そんな会話をしていると、月島さんの携帯が鳴りだした。

 

「あ、少し失礼します」

 

謝りいれると、月島さんは電話に出て誰かと話を始めた。

 

「え!?そうなの!?今は何処に?・・・そう、少しかかりそう?ええ、そっか・・・確かにそれだと間に合わないかもしれないわね・・・ええ、そうなのよ、お客さんがもう少しで来ちゃうから・・・分かったわ、何か考えてみるわ」

 

なにやらトラブルがあったようだ。

 

「あ、ごめんなさい」

 

「いえいえ、それより何かトラブルがあったみたいですけど」

 

「ええ、今日一番最初に出る予定のバンドの子達が電車で来るのだけど、何やらトラブルがあって、電車が動かなくなっちゃったんです」

 

「なるほど。それで移動手段がなくて間に合いそうにないと」

 

「ええ、一応車はあるんですけど、これからお客さんが入って来ちゃって、私もそっちの対応をしなきゃいけないんです」

 

「なるほど・・・ちなみにその子達は今どこに?」

 

「えっと、ここから三駅ほど離れたところにいるみたいなんです。

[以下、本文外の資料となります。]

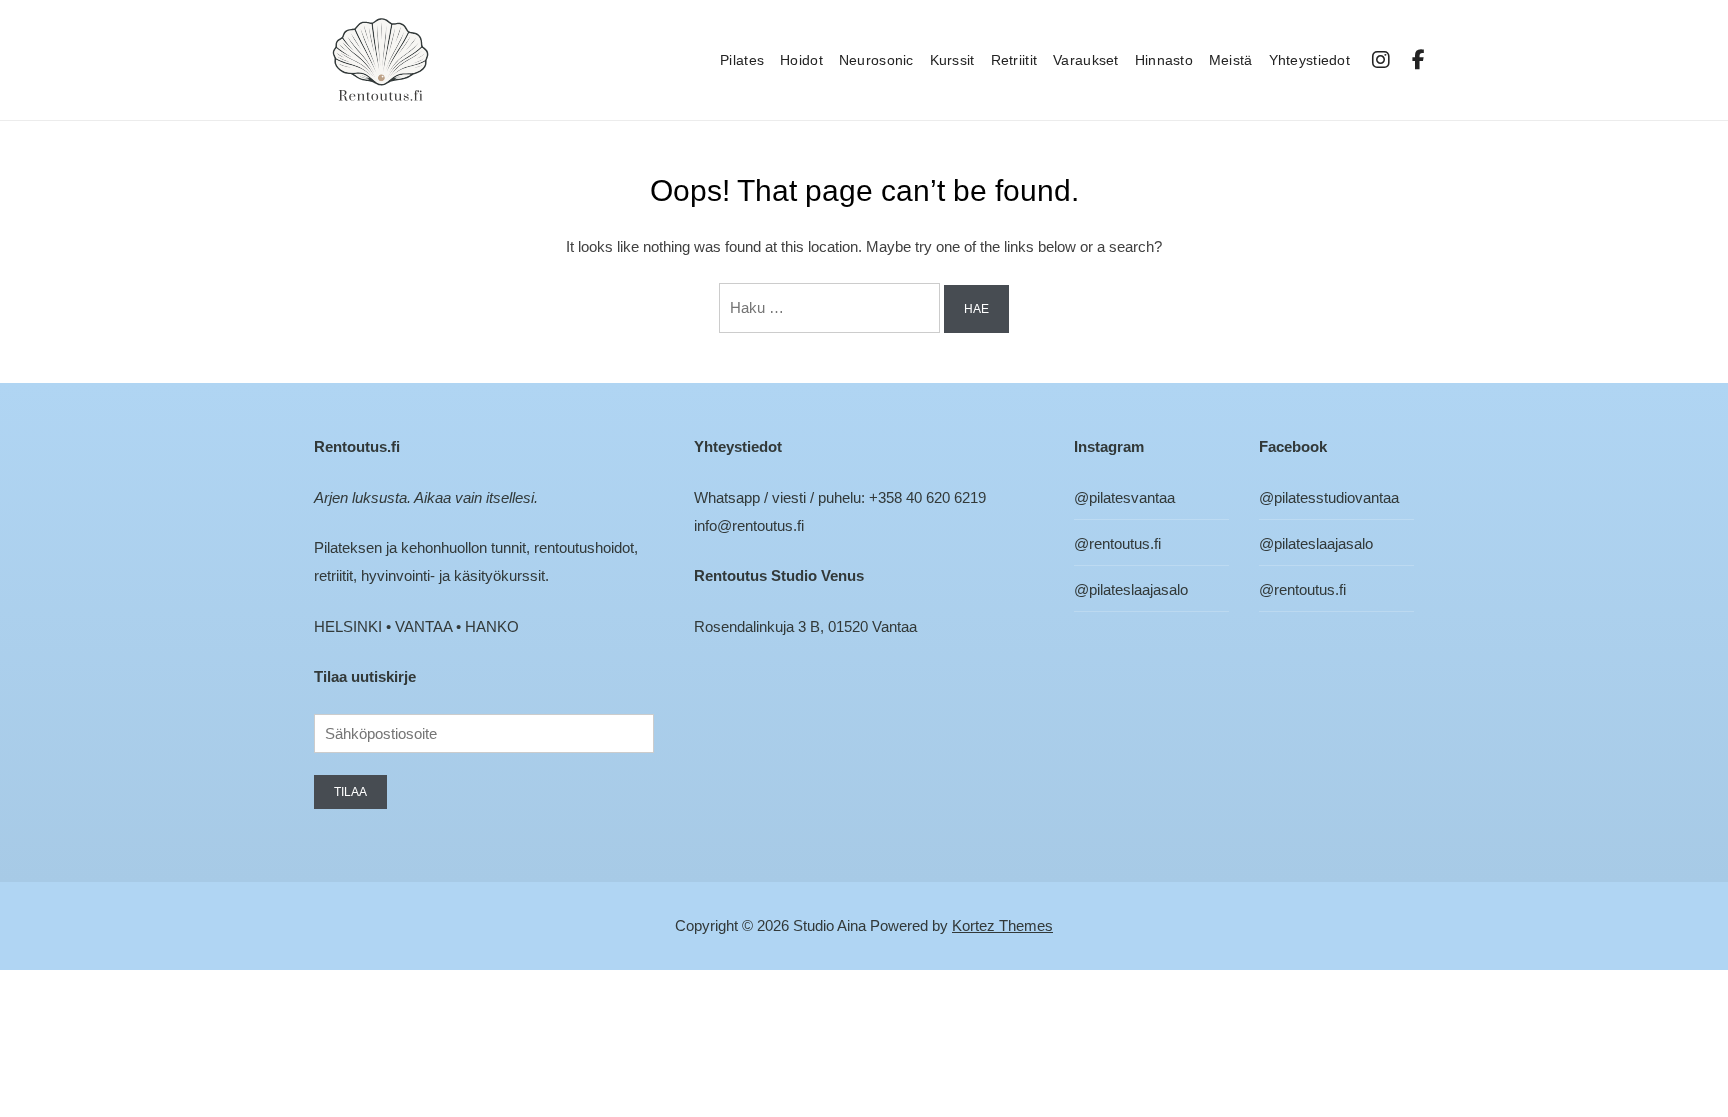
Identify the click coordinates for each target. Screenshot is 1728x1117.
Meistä (1231, 60)
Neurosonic (876, 60)
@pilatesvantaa (1124, 497)
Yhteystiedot (1309, 60)
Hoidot (801, 60)
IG (1382, 60)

車だとそこまでなんですけど、歩いて来るとなると、時間がかかっちゃうんです」

 

「なるほど、車だと時間までには間に合うと」

 

「ええ、そうですね」

 

「そうですか、なら俺が行きましょうか?」

 

「え!?そ、そんな、要さんにご迷惑はかけられませんよ」

 

「でも、それだと月島さんも、それにその子達を楽しみにしているお客さん達も、他のバンドの人達も困惑してしまいますよ?」

 

「そ、それはそうかもしれないですけど」

 

「俺が動けばいい感じになるみたいですからね。困ったときはお互いさまって言うじゃないですか。車を貸してもらえれば俺が行きますよ」

 

「そ、そうですね・・・それならご迷惑を承知の上で、お願いできますでしょうか?」

 

「お任せを」

 

「それでは・・・これが車のキーです。裏口の方にありますので、お願いします」

 

「ええ、了解です」

 

そう言って車の鍵を受け取った俺は裏口へと歩き出した。歩き始めた所で月島さんが、

 

「あ!要さん!」

 

「はい?」

 

「これを」

 

そう言って月島さんは携帯の番号を俺に見せてきた。

 

「これは?」

 

「迎えに行ってもらうバンドのリーダーの子の番号です。駅に着いたら電話してあげてください」

 

「良いんですか?勝手に教えちゃって」

 

「普通ならダメですけど、今は緊急事態なので、この事は私の方から伝えておきますのでご心配なく」

 

「そうですか、それなら」

 

そう言って俺はその番号を自分の携帯に登録をした。

 

「良しっと、それでは今度こそ行ってきます」

 

「はい!よろしくお願いします!」

 

その言葉を聞いて俺は車へと向かい、彼女たちを向かえに向かった。